[Items from a dataset]

◇ ◇ ◇ ◇ ◇

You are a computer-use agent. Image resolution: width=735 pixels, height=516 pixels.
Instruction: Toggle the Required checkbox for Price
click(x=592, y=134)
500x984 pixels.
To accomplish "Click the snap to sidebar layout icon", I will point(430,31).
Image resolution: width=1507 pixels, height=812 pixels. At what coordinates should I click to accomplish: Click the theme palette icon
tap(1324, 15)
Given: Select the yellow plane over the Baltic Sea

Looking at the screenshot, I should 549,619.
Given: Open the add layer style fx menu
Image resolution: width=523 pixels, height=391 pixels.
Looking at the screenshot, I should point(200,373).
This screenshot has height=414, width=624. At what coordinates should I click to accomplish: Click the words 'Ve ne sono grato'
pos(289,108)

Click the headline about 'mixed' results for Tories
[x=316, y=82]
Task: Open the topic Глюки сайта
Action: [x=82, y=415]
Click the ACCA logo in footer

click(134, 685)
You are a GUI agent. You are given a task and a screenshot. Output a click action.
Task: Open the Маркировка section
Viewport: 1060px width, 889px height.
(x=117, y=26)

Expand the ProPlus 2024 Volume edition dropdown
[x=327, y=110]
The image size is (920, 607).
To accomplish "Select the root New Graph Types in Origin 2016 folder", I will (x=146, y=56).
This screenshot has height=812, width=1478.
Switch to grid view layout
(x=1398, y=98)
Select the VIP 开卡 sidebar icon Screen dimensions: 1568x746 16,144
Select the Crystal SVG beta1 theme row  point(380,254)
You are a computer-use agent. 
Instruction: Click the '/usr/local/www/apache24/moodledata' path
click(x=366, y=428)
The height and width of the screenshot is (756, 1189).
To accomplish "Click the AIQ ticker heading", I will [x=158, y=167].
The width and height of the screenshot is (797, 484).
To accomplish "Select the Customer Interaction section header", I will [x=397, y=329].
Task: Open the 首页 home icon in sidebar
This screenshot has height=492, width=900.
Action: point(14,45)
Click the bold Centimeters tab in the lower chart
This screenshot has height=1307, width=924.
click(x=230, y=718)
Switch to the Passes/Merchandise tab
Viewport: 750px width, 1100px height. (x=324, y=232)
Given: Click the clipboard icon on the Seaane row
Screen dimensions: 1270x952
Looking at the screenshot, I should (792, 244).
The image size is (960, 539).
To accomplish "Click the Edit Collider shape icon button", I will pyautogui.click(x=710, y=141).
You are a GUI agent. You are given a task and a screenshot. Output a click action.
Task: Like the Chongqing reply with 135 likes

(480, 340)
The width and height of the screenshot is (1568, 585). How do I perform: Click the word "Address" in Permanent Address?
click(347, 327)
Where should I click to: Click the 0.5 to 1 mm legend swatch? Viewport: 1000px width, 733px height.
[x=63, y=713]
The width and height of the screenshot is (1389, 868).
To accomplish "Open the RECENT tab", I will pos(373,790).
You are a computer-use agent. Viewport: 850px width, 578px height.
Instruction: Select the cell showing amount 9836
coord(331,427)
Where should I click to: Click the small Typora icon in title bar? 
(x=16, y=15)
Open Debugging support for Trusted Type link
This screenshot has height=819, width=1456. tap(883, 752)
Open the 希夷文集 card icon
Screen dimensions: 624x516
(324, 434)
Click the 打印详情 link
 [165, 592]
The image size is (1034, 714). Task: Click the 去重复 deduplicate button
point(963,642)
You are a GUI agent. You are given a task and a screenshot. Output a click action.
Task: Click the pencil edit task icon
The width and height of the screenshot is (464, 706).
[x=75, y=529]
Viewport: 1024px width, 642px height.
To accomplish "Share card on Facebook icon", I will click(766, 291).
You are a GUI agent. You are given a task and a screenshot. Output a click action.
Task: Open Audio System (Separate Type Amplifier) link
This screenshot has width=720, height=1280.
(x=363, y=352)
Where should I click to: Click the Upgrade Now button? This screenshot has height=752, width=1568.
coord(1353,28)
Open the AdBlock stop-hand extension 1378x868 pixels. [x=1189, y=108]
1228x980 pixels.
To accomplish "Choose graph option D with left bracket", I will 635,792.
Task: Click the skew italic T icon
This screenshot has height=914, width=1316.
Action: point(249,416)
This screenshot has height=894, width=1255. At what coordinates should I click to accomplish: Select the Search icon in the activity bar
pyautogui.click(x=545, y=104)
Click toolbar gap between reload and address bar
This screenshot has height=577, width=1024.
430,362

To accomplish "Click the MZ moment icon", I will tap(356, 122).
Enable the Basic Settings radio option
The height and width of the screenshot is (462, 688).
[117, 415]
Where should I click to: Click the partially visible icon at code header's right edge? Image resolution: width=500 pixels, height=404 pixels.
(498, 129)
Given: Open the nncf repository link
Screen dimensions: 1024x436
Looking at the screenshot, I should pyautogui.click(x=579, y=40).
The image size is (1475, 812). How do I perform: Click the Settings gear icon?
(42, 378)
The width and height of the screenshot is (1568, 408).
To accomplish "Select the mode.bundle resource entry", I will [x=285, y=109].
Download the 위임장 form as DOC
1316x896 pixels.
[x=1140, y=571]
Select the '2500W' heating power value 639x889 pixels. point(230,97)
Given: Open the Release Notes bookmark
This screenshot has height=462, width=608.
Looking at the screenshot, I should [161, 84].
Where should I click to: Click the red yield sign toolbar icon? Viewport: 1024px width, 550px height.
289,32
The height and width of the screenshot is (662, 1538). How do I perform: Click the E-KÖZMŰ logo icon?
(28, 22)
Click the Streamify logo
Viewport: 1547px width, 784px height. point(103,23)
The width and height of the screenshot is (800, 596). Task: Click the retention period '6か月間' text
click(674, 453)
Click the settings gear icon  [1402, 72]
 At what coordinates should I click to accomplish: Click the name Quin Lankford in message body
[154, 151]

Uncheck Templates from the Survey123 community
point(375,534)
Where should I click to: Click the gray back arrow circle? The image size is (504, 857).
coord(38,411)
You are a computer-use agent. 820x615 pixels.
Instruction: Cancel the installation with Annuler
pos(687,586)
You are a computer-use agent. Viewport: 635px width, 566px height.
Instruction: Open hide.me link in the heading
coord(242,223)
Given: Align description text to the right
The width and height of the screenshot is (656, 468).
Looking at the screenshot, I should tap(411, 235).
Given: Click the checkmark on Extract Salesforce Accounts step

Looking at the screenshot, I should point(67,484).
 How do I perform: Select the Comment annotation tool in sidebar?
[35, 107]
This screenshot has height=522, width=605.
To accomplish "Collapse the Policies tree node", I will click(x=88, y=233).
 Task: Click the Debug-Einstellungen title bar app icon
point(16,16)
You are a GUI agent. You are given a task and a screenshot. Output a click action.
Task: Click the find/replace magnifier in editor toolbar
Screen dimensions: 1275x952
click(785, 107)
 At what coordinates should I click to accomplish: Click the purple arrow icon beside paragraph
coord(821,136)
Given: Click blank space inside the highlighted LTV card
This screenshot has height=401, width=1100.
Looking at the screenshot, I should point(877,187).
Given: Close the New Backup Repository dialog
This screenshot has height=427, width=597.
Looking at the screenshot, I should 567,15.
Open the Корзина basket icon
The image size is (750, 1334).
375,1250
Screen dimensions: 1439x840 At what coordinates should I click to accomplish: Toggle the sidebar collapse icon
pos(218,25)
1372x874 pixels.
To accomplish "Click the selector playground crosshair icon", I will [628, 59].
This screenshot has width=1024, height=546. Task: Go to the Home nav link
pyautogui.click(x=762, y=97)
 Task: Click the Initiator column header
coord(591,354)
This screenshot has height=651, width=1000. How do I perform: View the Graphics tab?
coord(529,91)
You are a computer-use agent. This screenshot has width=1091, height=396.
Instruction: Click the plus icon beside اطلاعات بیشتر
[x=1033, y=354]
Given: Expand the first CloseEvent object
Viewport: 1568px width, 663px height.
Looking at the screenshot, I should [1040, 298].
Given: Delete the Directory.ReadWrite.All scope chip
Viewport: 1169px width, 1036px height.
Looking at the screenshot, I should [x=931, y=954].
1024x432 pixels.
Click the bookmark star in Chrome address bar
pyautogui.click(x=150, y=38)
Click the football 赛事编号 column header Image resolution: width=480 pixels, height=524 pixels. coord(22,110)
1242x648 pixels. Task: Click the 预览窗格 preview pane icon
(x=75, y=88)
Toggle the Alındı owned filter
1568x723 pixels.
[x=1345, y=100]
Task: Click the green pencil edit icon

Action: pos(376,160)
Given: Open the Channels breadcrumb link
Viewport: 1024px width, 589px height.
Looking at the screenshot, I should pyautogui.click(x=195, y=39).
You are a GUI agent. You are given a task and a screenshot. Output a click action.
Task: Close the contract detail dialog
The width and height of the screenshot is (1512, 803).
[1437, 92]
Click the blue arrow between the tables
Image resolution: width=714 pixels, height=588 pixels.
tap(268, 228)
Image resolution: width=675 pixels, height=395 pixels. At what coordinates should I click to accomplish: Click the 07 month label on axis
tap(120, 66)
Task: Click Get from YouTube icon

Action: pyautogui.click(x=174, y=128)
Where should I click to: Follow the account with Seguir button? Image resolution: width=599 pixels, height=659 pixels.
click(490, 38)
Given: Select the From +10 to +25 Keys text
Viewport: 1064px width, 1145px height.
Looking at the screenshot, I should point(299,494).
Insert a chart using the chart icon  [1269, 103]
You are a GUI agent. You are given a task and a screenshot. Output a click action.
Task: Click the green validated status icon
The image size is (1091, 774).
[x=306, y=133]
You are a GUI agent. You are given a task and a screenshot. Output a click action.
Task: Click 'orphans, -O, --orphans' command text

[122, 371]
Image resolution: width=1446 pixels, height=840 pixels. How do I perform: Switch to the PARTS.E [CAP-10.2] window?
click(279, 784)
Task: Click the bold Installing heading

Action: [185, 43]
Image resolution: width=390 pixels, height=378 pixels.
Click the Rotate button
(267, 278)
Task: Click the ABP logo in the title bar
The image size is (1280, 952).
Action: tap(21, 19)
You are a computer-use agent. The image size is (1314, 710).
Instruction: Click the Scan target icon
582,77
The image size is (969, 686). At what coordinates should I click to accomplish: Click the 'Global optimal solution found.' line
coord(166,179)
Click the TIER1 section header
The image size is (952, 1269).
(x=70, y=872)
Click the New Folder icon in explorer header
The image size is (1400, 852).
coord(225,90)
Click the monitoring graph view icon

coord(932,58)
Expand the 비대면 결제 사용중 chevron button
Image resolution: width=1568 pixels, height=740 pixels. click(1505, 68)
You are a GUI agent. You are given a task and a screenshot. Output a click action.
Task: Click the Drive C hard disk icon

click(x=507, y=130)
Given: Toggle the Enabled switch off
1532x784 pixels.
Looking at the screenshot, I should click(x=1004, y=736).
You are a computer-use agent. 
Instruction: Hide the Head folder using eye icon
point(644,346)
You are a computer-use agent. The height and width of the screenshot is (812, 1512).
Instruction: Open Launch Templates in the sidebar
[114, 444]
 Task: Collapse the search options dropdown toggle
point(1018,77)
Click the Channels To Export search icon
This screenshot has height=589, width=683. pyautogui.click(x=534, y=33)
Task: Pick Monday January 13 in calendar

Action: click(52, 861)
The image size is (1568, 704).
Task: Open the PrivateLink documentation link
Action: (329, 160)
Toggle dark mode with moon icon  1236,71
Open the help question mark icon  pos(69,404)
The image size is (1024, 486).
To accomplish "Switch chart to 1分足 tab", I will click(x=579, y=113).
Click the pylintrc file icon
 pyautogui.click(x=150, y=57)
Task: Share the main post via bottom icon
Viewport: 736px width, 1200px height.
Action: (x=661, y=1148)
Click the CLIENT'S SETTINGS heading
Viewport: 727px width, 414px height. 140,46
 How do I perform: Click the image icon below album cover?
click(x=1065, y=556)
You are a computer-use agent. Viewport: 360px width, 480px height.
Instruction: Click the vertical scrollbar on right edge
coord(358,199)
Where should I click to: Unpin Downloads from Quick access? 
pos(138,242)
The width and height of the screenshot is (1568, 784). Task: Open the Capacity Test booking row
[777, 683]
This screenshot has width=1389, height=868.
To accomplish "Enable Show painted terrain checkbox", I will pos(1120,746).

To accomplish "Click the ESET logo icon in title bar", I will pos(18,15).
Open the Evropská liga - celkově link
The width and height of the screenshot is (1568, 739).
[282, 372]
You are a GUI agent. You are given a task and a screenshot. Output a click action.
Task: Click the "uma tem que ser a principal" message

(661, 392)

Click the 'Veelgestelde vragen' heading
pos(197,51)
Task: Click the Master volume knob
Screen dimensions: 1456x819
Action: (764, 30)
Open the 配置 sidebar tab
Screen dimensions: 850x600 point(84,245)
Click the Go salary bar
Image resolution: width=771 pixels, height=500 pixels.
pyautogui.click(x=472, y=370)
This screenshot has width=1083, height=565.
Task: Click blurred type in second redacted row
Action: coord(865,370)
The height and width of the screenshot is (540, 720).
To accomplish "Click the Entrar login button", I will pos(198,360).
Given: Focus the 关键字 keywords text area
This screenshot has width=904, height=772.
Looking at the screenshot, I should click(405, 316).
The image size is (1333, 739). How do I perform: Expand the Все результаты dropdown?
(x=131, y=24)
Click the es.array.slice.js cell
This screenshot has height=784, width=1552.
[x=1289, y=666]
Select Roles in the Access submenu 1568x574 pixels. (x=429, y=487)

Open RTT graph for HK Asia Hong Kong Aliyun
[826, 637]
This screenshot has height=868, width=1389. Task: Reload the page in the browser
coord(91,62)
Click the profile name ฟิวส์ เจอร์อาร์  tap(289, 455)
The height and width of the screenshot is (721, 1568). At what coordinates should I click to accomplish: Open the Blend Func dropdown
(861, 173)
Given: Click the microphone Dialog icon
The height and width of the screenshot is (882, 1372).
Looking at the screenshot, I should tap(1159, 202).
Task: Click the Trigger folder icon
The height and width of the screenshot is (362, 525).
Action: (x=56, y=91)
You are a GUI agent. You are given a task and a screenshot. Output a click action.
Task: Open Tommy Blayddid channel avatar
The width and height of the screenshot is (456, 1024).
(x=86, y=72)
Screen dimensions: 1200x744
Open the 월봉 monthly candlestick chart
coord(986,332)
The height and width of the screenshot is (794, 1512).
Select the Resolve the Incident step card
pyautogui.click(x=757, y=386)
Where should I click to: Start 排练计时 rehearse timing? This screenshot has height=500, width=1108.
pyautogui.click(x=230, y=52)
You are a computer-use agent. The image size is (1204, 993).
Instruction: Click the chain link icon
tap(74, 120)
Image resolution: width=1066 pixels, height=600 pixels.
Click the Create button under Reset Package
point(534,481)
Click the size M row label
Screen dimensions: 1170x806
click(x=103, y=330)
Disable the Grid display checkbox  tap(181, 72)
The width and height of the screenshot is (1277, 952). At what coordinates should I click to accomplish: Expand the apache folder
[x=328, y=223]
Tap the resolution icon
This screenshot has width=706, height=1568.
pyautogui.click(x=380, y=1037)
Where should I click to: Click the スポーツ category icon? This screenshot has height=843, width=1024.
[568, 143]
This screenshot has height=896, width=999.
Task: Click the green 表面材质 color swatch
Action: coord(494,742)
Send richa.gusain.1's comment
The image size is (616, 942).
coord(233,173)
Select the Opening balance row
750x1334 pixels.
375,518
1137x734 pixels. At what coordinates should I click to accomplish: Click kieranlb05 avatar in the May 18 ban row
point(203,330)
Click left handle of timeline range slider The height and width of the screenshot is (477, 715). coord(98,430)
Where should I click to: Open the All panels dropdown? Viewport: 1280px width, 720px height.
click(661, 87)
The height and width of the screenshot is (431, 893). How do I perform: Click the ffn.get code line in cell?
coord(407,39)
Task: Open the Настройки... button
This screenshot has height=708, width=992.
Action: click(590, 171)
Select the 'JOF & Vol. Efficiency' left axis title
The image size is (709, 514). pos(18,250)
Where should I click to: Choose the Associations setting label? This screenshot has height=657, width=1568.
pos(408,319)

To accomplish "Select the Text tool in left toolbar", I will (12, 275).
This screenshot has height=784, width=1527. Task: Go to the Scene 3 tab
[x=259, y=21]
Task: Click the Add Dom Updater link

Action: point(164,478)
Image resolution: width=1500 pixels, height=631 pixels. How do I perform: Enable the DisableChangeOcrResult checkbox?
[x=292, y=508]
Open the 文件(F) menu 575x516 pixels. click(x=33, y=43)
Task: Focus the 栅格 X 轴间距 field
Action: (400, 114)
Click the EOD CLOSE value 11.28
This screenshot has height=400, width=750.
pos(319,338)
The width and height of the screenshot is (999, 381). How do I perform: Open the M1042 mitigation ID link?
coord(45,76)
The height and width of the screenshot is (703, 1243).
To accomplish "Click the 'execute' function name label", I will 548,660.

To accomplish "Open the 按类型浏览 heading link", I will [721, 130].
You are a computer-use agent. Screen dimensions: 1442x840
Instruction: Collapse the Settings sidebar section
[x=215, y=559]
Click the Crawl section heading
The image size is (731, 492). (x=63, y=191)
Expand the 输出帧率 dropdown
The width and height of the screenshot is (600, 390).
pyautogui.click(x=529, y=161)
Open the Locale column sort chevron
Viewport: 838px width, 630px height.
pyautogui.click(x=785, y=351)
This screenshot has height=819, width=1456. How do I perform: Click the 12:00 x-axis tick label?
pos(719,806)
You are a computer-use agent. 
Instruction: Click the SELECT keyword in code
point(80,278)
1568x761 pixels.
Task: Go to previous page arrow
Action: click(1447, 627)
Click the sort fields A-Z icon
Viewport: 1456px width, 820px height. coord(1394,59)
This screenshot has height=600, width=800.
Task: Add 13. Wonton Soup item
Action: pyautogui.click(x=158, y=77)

◇ ◇ ◇ ◇ ◇

## AIM OF THE TASK
Write the stretch of the material from the line containing "Where should I click to: Choose" through the line containing "[x=259, y=21]" as a JSON list of strings, one string per line and blank lines omitted.

## WRITTEN SOLUTION
[
  "Where should I click to: Choose the Associations setting label? This screenshot has height=657, width=1568.",
  "pos(408,319)",
  "To accomplish \"Select the Text tool in left toolbar\", I will (12, 275).",
  "This screenshot has height=784, width=1527. Task: Go to the Scene 3 tab",
  "[x=259, y=21]"
]